_Instruction_
Write out again, word for word, the portion of the rows that begins with the line containing "Switch to the Write tab with pencil icon" and continues to the end of the rows, including both ends. Omit the pictures from your answer.

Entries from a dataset
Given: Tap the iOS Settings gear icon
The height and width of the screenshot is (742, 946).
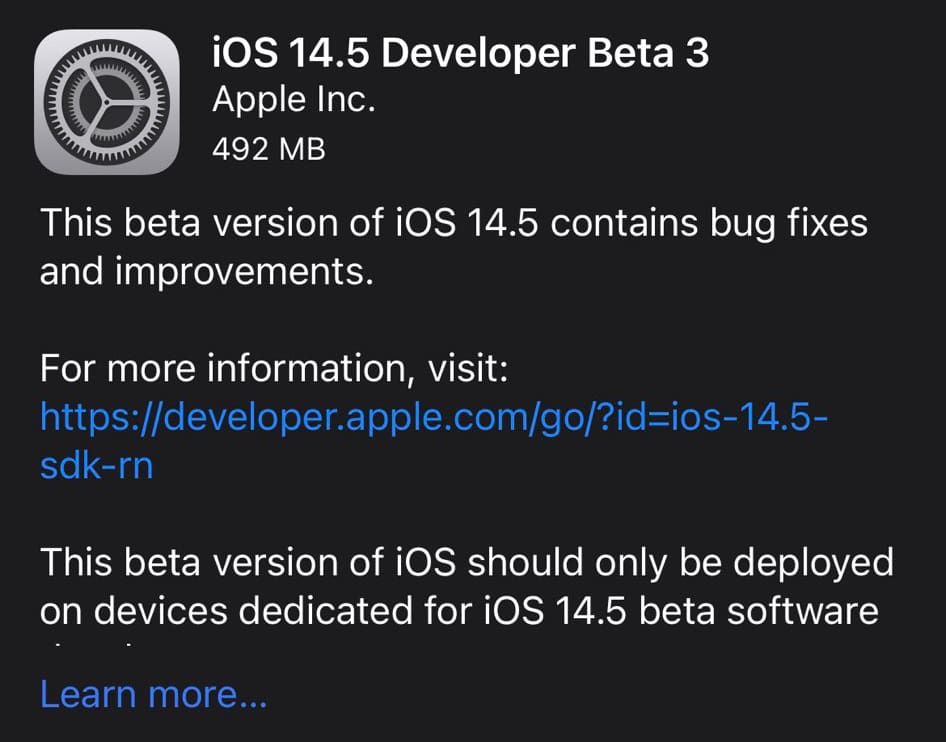Looking at the screenshot, I should (x=107, y=101).
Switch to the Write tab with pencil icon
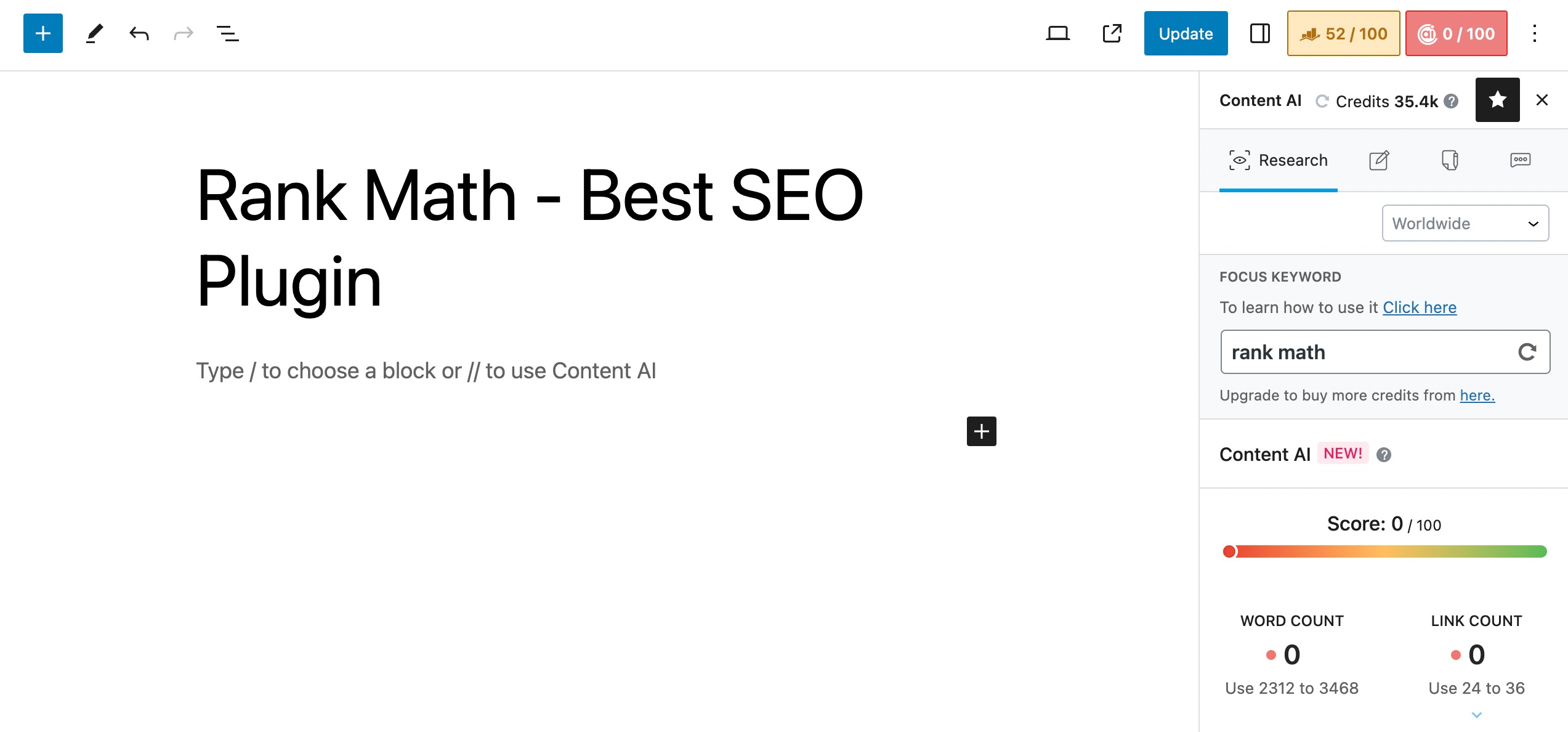Screen dimensions: 1568x732 click(x=1379, y=160)
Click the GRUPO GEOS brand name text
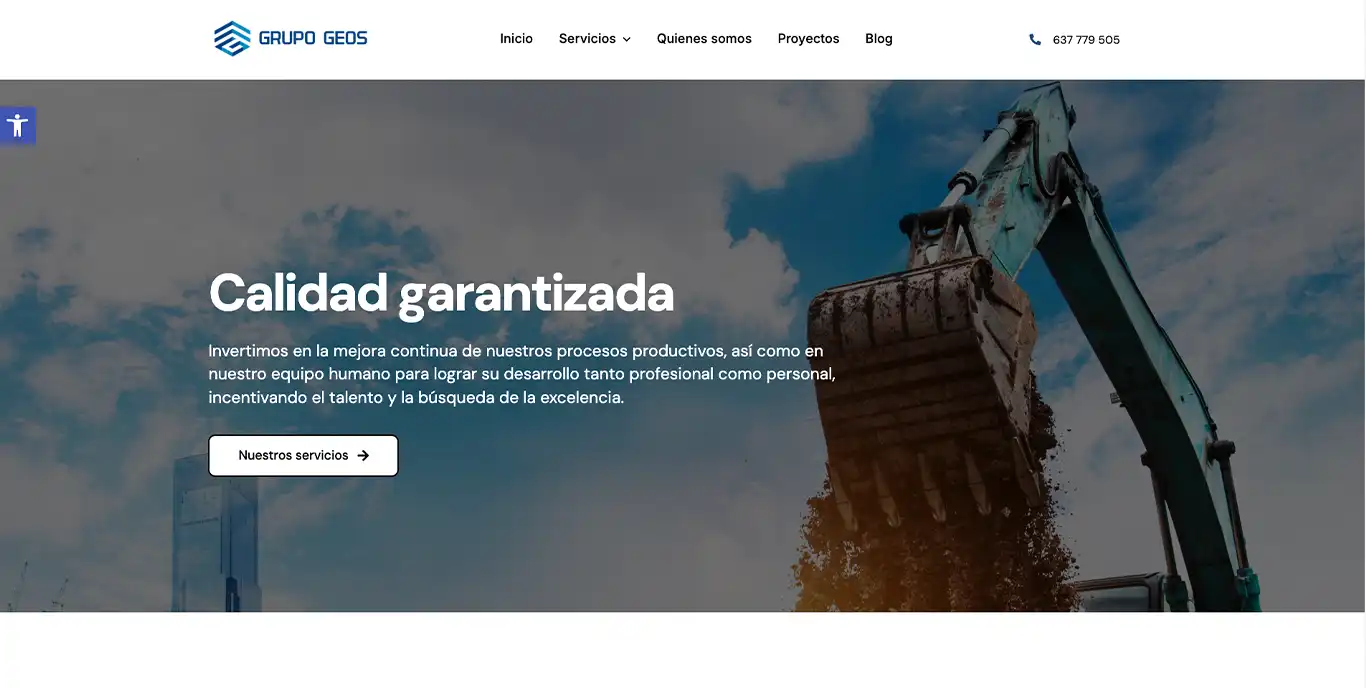The width and height of the screenshot is (1366, 688). click(x=313, y=39)
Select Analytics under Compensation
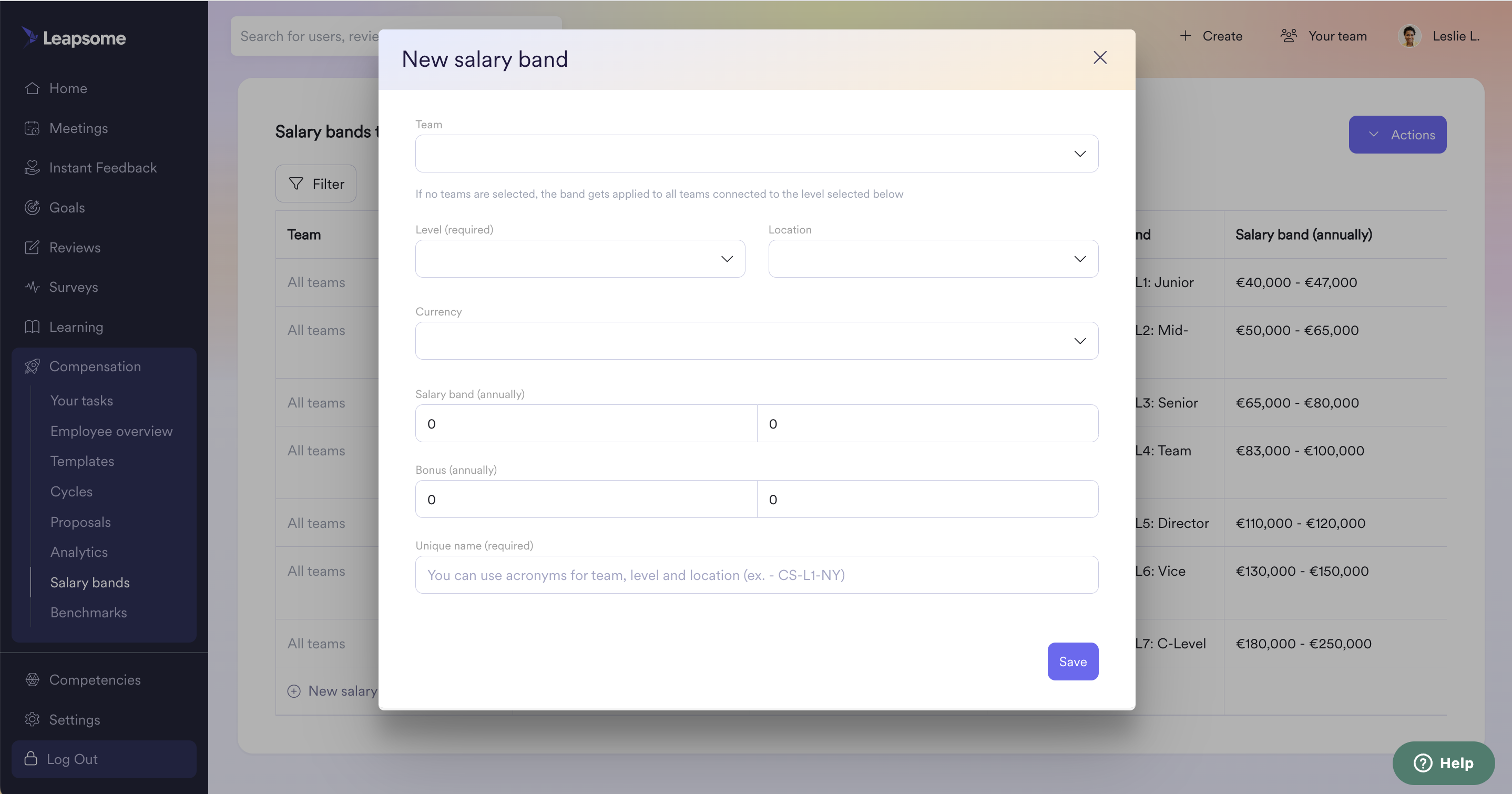The height and width of the screenshot is (794, 1512). [x=79, y=552]
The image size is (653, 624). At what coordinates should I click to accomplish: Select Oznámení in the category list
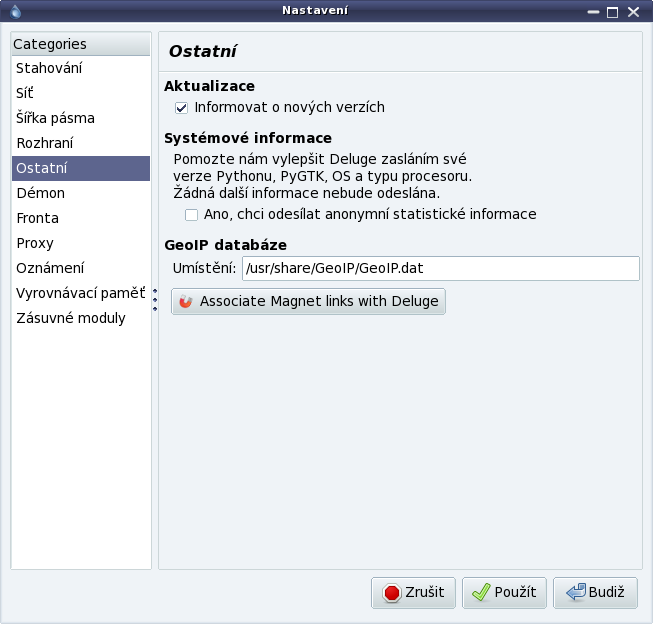pyautogui.click(x=50, y=268)
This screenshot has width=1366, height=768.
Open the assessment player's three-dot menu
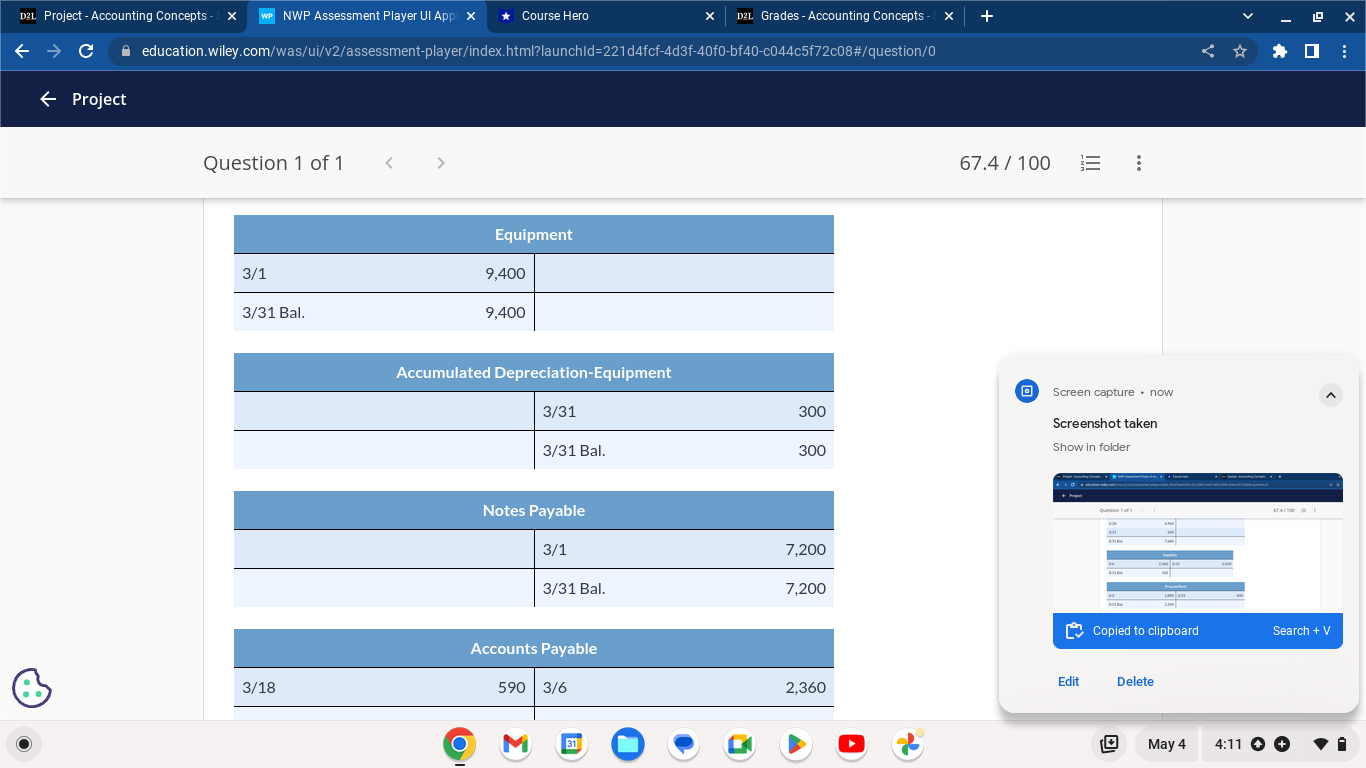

_Complete response_
Switch to the Write tab with pencil icon
Screen dimensions: 1568x732 click(x=1379, y=160)
Click the GRUPO GEOS brand name text
The width and height of the screenshot is (1366, 688). click(x=313, y=39)
Select Analytics under Compensation
The height and width of the screenshot is (794, 1512). [x=79, y=552]
The image size is (653, 624). At what coordinates should I click to accomplish: Select Oznámení in the category list
pyautogui.click(x=50, y=268)
This screenshot has width=1366, height=768.
Open the assessment player's three-dot menu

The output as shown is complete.